Kevin Foley, Ph.D., Director of In Vivo Pharmacology, Synta Pharmaceuticals

Title: Beyond Angiogenesis Inhibitors:  Developing a Next-Generation Antivascular Therapy for Cancer

Abstract: "Vascular disrupting agents (VDAs), sometimes referred to as vascular targeting agents, preferentially block blood flow in tumors relative to normal tissues, thereby inducing tumor hypoxia and necrosis. This is an intuitively attractive approach to the treatment of solid tumors, and is distinct from antiangiogenic therapies that inhibit new blood vessel growth and promote vascular normalization in tumors. However, first-generation VDAs have displayed poor single-agent efficacy in preclinical models due to the persistence of cancer cells at the well-perfused "viable rim" of tumors, which allows rapid tumor regrowth to occur.  We are developing a novel VDA, STA-9584, which has increased potency and an improved therapeutic index in preclinical models relative to other VDAs.  STA-9584 has a unique mechanism of action and blocks blood flow by specifically disrupting tumor microvasculature, not only in the center, but also at the periphery of tumors.  STA-9584 is currently being examined in a biomarker-intensive clinical trial in dogs with spontaneously occurring cancers."

 

Marsha Moses, Ph.D., Julia Dyckman Andrus Professor, Harvard Medical School and Director, Vascular Biology Program, Children's Hospital Boston

Title: "Molecular Regulation of Angiogenesis: From the Angiogenic Switch Through Tumor Progression: Implications for Therapy, Diagnosis and Prognosis" 
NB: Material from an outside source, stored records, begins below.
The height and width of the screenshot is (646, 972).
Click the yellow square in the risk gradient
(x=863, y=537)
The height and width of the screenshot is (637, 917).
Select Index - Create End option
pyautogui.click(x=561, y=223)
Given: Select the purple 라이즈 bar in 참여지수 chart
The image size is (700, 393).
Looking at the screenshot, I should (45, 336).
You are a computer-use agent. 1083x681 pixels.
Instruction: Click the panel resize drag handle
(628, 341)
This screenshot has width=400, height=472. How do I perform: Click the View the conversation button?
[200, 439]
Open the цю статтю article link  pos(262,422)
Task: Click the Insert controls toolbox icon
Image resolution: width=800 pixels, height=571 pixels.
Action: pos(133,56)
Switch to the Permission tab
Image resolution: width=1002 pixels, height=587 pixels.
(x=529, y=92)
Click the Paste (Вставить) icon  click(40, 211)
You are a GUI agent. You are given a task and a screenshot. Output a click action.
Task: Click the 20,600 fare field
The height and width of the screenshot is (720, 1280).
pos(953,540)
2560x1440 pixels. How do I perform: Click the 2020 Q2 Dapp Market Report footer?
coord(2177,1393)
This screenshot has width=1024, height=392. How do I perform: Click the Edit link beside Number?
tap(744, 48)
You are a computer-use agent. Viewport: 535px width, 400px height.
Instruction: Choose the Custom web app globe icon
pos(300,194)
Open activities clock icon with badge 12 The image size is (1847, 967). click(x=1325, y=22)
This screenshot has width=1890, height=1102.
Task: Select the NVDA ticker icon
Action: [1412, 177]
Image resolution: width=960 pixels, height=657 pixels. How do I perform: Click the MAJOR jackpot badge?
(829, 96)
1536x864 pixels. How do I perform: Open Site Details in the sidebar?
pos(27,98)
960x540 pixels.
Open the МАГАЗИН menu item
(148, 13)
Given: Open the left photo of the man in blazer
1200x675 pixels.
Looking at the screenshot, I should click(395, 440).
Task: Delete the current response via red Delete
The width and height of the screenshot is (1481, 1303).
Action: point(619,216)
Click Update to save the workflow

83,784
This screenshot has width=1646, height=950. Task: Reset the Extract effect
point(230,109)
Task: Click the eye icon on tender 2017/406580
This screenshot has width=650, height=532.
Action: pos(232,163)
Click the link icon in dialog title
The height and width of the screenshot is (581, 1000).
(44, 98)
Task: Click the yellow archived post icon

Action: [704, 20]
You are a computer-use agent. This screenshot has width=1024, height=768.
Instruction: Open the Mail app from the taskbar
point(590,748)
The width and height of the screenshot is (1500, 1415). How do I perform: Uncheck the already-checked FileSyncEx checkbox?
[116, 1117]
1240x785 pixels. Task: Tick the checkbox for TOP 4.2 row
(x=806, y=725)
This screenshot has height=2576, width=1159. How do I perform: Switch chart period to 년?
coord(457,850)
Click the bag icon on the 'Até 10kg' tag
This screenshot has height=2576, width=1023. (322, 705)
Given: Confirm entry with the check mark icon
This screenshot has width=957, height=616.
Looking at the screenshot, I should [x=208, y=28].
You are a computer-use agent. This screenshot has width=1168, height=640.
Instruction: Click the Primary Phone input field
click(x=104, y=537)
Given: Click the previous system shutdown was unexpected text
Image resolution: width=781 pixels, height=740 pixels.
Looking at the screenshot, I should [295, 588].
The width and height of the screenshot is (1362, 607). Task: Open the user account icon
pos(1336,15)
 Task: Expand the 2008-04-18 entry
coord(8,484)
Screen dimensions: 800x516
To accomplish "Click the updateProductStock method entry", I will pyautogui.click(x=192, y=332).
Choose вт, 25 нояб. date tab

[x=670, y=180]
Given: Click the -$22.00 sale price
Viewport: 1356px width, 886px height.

The Moses Lab has had a long-standing interest in identifying and characterizing the biochemical and molecular mechanisms underlying the regulation of angiogenesis during tumor progression, from the angiogenic switch through metastasis. Dr. Moses and her group have discovered a number of angiogenesis inhibitors, some of which are in pre-clinical development for use against a variety of cancers.

Significant efforts are also now underway in the Moses lab to identify the genes, and the proteins that they encode, that are responsible for the 'angiogenic switch'. This critical checkpoint, during which time a tiny benign, avascular tumor acquires the vascular phenotype, is a prerequisite for subsequent tumor growth and progression. The Moses Lab has recently identified and validated a number of genes which are differentially expressed during the angiogenic switch and is currently developing molecular and biochemical interventions to regulate the switch by targeting some of these genes.

To complement these studies, Dr. Moses has established a Proteomics Initiative in her laboratory that has now led to the discovery of a panel of urinary cancer biomarkers that not only predict disease status and stage in cancer patients but are also sensitive and specific markers of disease progression and therapeutic efficacy of cancer drugs. A number of these urine tests are currently in clinical testing as potential cancer diagnostics and prognostics. 

About Marsha A. Moses 

Marsha A. Moses received a PhD from Boston University and completed a National Institutes of Health postdoctoral fellowship at Children's Hospital Boston and MIT. She is the Julia Dyckman Andrus Professor at Harvard Medical School and the Director of the Vascular Biology Program at Children's Hospital Boston.  Dr. Moses was elected to the Institute of Medicine of the National Academies of the United States in 2008. She is the recipient of a number of NIH and foundation awards.  Dr. Moses also received Harvard Medical School's A. Clifford Barger Mentoring Award in 2003 and the Joseph B. Martin Dean's Award for the Advancement of Women in 2009.